The Indo-China bilateral clash is having a trickle-down effect on the smartphone industry as many shipments have remained stranded at various ports which have left many smartphone brands in India panicking.
The shipments that mostly carry parts and components for smartphones have been stopped for manual checking and this has caused delays and the entire supply chain has been disrupted.
Smartphone-Makers Being Stalled
“Shipments in Chennai and Delhi have been halted and now there will be a physical checking of all imported goods… this is spooking the industry as it will soil and damage imports which are critical not just for domestic production but also for exports out of India.”Pankaj Mohindroo, Chairman, Indian Cellular & Electronics Association speaking to ET.
Lava, Oppo, Foxconn and Vivo are some of the members of the ICEA.
Speaking to The Quint, a Xiaomi spokesperson said that "it is a developing scenario and the company is monitoring the situation closely."
A while back we had spoken with some smartphone manufacturers such as Vivo, Realme and OnePlus who told us that they were operating at a lower capacity due to the lockdown.

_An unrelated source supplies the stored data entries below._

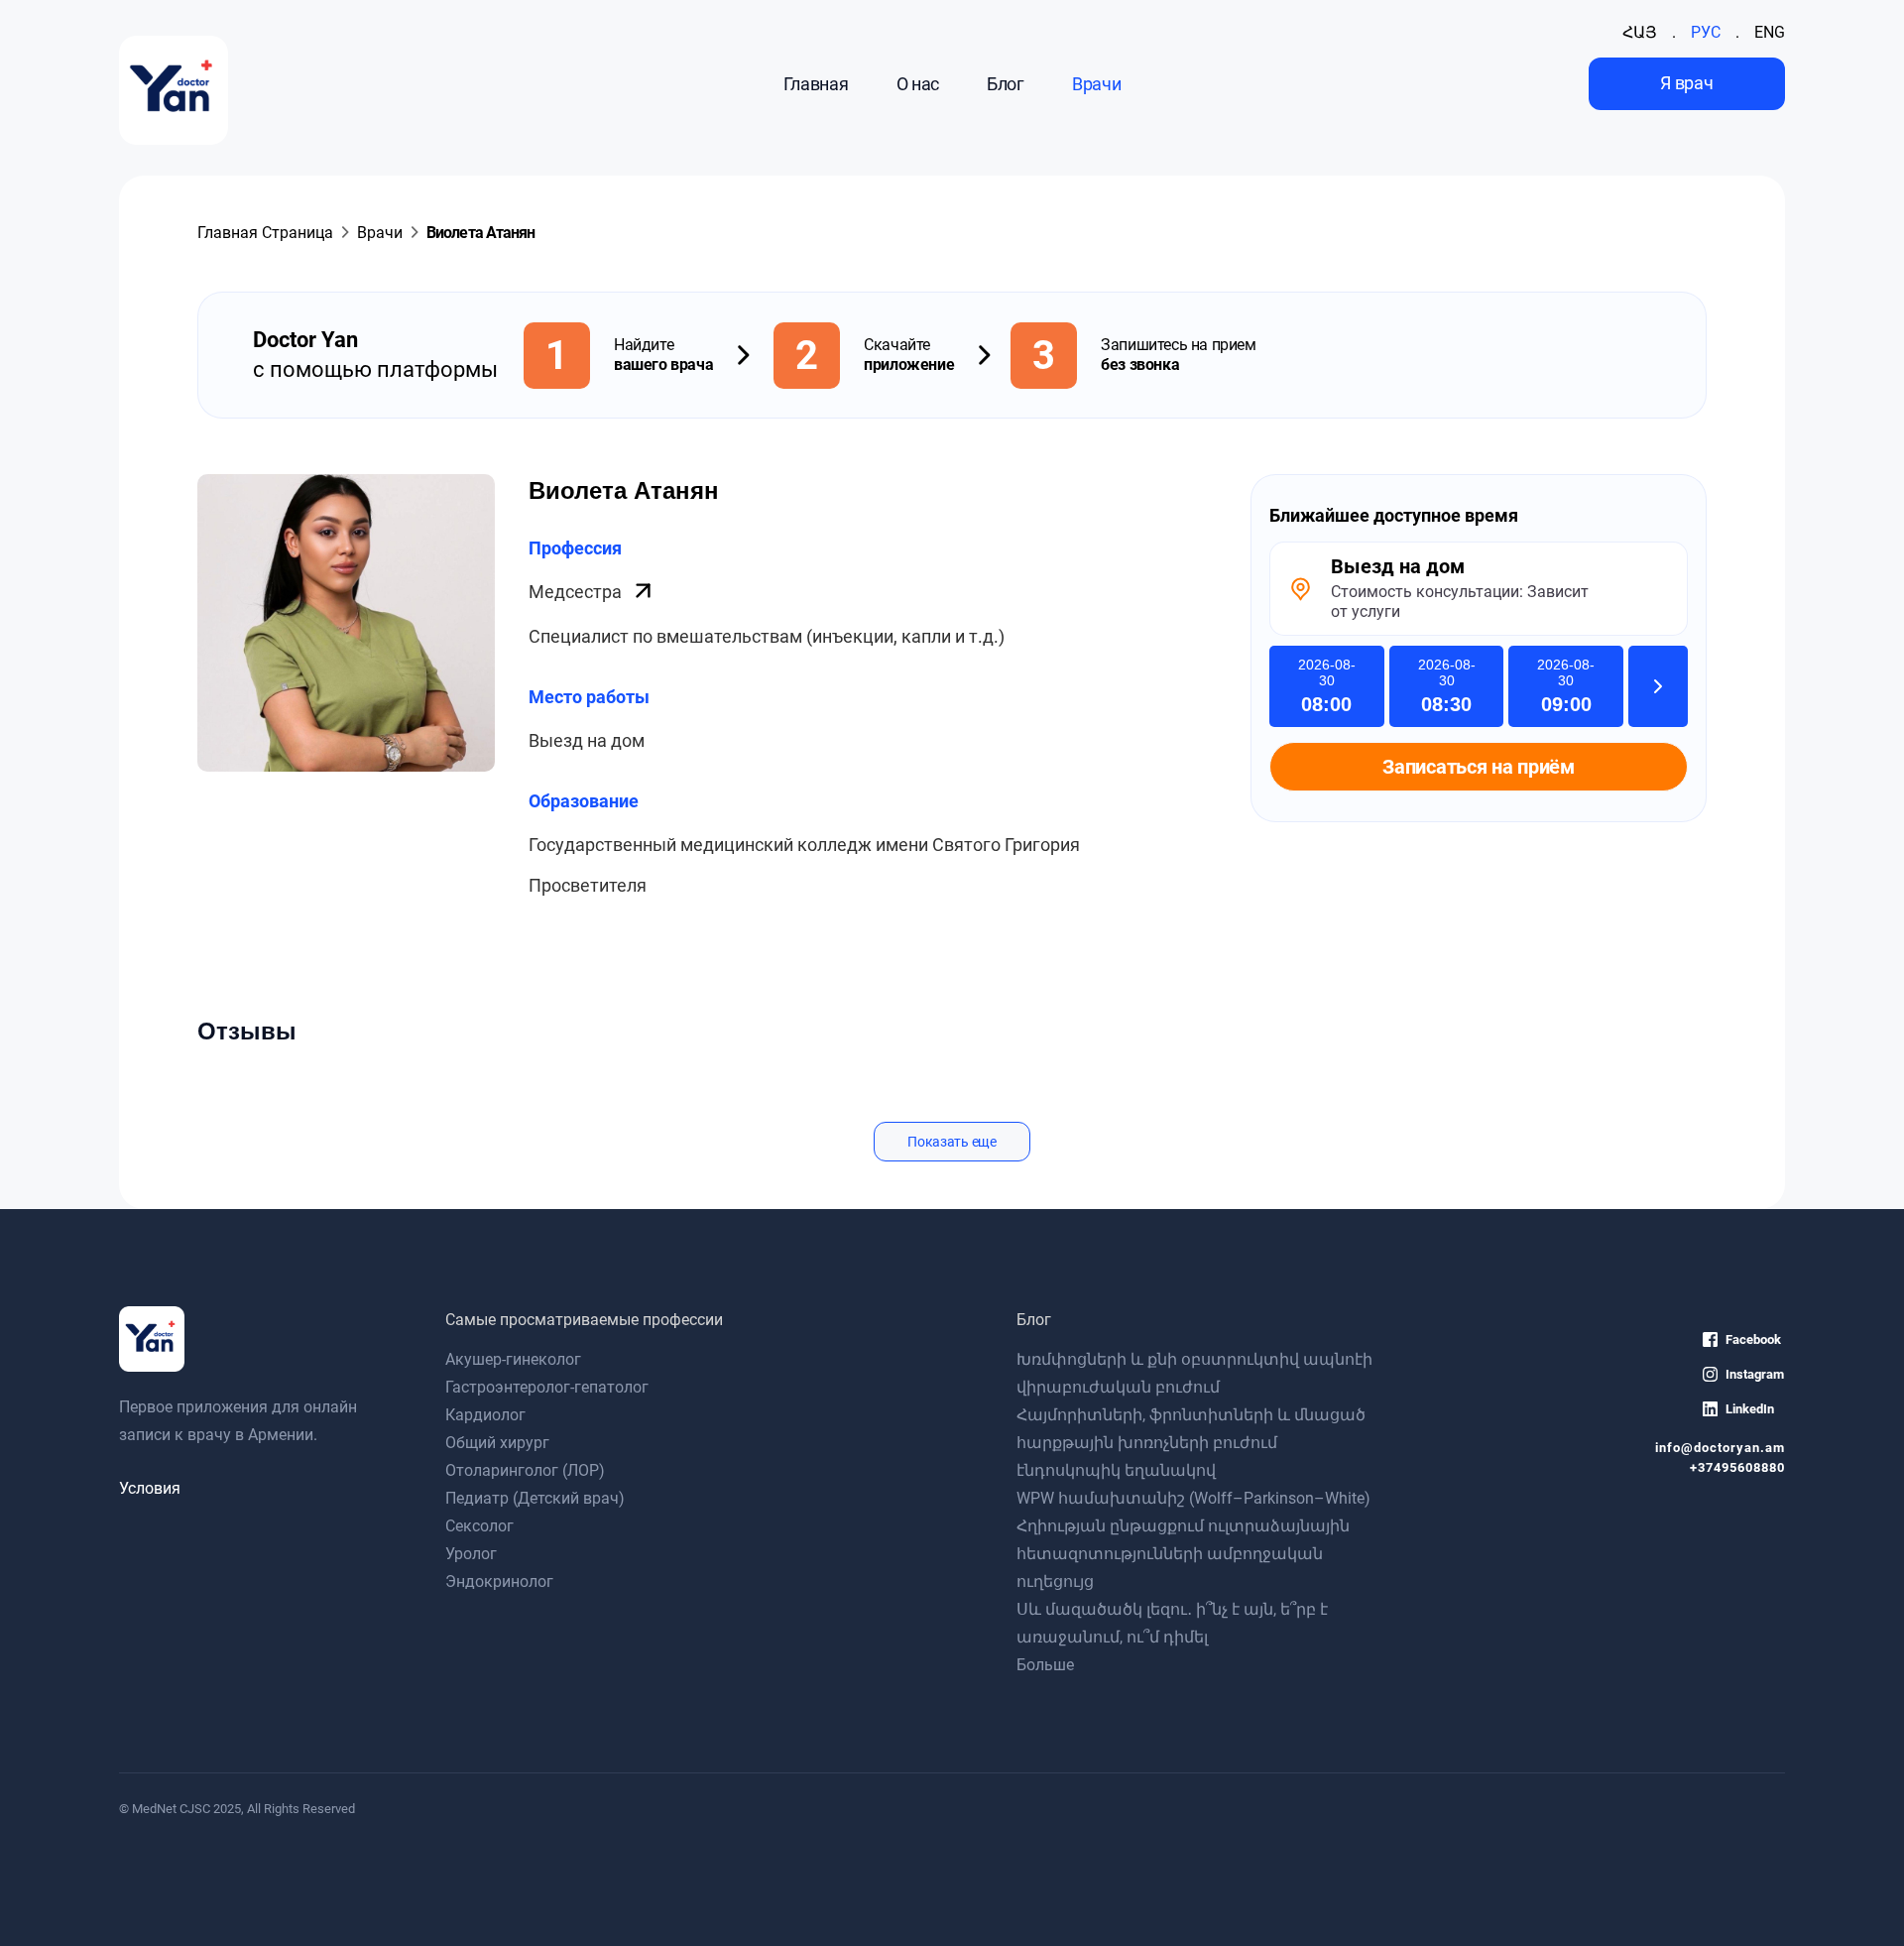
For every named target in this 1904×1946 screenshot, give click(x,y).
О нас (917, 83)
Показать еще (951, 1142)
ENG (1769, 32)
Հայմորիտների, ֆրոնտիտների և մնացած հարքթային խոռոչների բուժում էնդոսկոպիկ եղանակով (1191, 1442)
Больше (1045, 1664)
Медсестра (577, 591)
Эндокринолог (499, 1581)
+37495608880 (1737, 1467)
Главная (816, 83)
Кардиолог (485, 1414)
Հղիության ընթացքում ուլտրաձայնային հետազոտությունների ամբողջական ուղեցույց (1183, 1554)
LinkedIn (1750, 1408)
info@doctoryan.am (1720, 1447)
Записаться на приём (1478, 767)
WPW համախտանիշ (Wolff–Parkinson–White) (1193, 1498)
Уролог (471, 1553)
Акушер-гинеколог (513, 1359)
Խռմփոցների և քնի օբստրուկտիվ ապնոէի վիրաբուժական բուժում (1194, 1373)
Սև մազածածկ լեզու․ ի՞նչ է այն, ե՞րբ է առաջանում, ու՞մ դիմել (1172, 1623)
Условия (149, 1488)
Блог (1005, 83)
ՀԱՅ (1639, 32)
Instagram (1755, 1374)
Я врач (1686, 82)
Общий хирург (497, 1442)
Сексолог (479, 1526)
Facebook (1753, 1339)
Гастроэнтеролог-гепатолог (547, 1387)
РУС (1706, 32)
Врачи (1096, 83)
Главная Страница (265, 232)
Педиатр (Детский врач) (535, 1498)
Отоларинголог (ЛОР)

Even now, most of these smartphone-makers are operating at almost 40 percent capacity due to the shortage of labour and protocols being followed due to COVID-19. The delay in shipments comes as another blow as most of the components come from China.
Why Are Shipments Stuck At Ports?
As per the report, under the Risk Management System (RMS), only the consignments that were designated as “high risk” were to undergo a thorough manual check while other shipments could be released with proper permits and approvals based on self-certification.
However, the Indian government has excluded Chinese consignments from this category and have instructed for them to be examined thoroughly.
Most of these imports carry components that are fragile and manual checks could lead to damage. Also, a delay of more than 24 hours disrupts the supply chain and manufacturing of units that function on a just-in-time inventory model.